The increase in the artificial intelligence literacy levels of the teacher candidates was discussed and interpreted in relation to their active participation in scenario-based learning processes and also their experiences in applications that can contribute to the pedagogical level. It was an unexpected result that there was no increase in digital skill levels. It is thought that the fact that the participants are in Generation Z led to this result. However, in light of all the data obtained, a significant contribution to reducing the use of materials in terms of sustainability, saving resources and realizing environmental impacts has been made. In this way, it has provided an effective learning experience in education in terms of both pedagogical and sustainability in line with the desired goal.

It is recommended that such trainings be given not only to teacher candidates, but also to all education stakeholders. In addition, it is suggested that not only artificial intelligence technologies be integrated into sustainable education but all other technological trends should be considered. Applying this training to different age categories, in different locations and at different education levels with larger samples, can also make a significant difference.

These and similar studies, which are examples of technological integrations carried out within the scope of future and sustainable education, have an important place in the literature. In the light of scientific studies, it is recommended that new education models and new-generation teacher candidates are updated accordingly.

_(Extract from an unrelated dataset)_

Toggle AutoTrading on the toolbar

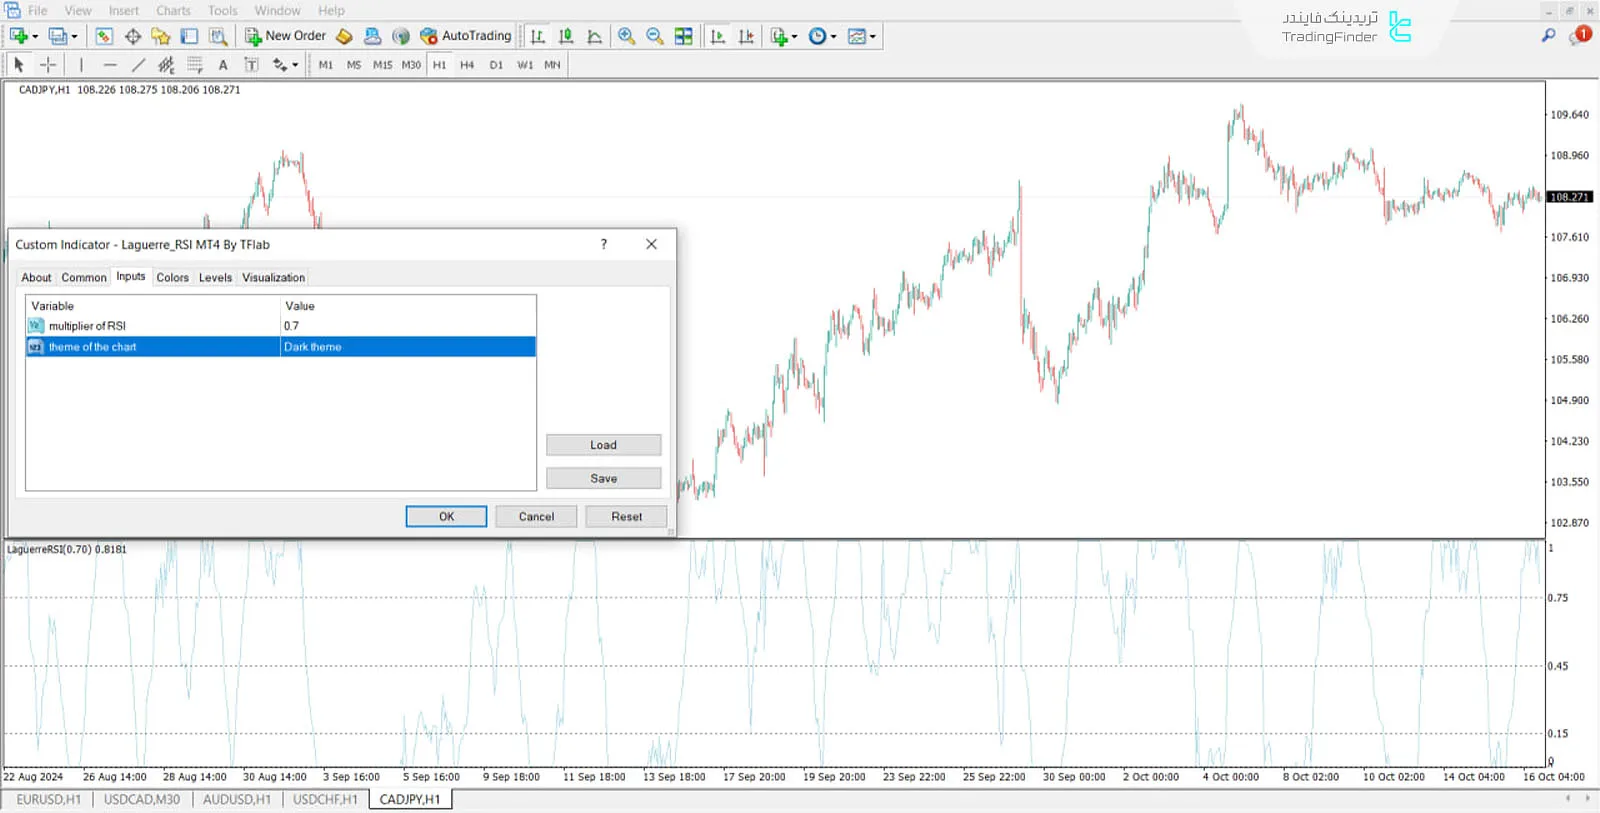465,36
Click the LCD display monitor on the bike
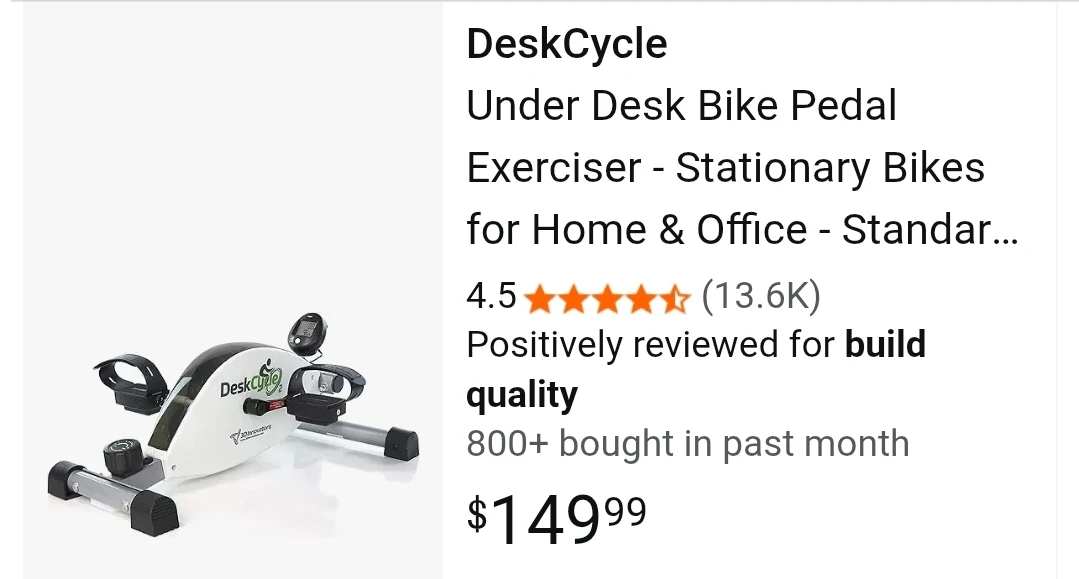This screenshot has width=1079, height=579. 306,335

It is recommended that education stakeholders, education practitioners and politicians responsible for providing education focus on these issues.

6. Limitations

In this section, the limitations encountered in the research are discussed. It is mentioned in which aspects the research can be improved and in which aspects it is lacking. This study, which had 33 participants, could be carried out with a higher number of participants. The reason why this study is limited to 33 is that teacher candidates studying at the University of Kyrenia Faculty of Education were selected, and the criterion was that “having taken computer courses before” was obligatory. In addition, the training process was preferred for 16 h, 2 h for 8 weeks. With a longer training period, more applications can be tested and studies with higher academic inclusiveness can be carried out. The use of only artificial intelligence among technological trends can also be considered as a limitation. Other technological trends can be applied in similar studies. In addition, arrangements can be made according to the demographic variables of each country. If the programs are organized in a local context, their effectiveness can be greater. The study has been applied at a higher educational level, and it is thought that significant contributions can be made to both the literature and education in different fields by applying it at all levels of education.